Task brief
A single figure is wanted: the count of lines below containing the string "computer".

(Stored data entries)
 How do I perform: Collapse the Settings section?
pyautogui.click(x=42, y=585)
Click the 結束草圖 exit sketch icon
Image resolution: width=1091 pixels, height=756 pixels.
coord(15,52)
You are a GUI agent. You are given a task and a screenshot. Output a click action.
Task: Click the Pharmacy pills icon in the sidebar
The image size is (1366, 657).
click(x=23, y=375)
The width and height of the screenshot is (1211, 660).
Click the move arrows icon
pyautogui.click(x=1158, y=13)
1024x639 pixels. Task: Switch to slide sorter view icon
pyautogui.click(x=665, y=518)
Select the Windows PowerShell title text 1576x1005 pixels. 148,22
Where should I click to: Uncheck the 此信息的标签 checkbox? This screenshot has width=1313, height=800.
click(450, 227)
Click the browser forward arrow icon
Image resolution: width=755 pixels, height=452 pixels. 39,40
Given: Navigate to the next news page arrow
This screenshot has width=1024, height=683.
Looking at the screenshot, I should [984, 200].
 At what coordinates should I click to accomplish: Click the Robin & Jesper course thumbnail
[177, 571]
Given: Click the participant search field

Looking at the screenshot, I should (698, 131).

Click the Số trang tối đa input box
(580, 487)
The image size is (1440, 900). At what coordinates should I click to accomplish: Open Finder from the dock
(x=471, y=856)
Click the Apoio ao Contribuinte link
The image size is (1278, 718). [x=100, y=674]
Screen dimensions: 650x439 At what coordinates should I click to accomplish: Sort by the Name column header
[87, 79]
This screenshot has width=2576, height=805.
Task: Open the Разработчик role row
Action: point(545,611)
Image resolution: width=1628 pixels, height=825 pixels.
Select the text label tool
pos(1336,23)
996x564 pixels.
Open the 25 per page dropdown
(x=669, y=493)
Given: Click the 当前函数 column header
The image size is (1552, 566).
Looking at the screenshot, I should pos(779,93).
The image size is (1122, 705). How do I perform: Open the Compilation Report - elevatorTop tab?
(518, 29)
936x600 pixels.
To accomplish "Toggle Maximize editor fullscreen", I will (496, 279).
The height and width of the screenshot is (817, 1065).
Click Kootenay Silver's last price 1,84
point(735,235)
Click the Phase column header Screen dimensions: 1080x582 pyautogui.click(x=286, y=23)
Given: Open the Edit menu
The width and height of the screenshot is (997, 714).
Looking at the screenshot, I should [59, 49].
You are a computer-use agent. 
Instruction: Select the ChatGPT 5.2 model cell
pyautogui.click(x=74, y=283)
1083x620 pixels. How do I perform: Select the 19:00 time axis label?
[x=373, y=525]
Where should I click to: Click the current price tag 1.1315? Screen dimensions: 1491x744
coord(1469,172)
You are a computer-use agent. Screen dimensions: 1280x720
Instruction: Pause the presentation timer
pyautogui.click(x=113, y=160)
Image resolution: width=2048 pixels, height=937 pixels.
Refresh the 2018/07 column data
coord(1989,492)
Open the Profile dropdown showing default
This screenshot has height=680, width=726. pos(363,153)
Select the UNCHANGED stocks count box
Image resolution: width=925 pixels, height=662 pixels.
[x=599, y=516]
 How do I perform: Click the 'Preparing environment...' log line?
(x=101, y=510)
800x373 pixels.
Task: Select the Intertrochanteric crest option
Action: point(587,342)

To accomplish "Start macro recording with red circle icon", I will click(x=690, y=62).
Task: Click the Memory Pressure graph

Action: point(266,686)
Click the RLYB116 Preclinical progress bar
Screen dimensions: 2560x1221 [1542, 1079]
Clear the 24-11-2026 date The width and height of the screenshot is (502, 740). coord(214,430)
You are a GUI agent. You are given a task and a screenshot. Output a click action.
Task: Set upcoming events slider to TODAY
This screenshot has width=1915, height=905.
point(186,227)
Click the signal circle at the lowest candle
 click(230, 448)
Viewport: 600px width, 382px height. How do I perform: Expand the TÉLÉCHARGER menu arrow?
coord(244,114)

Response to this exercise
2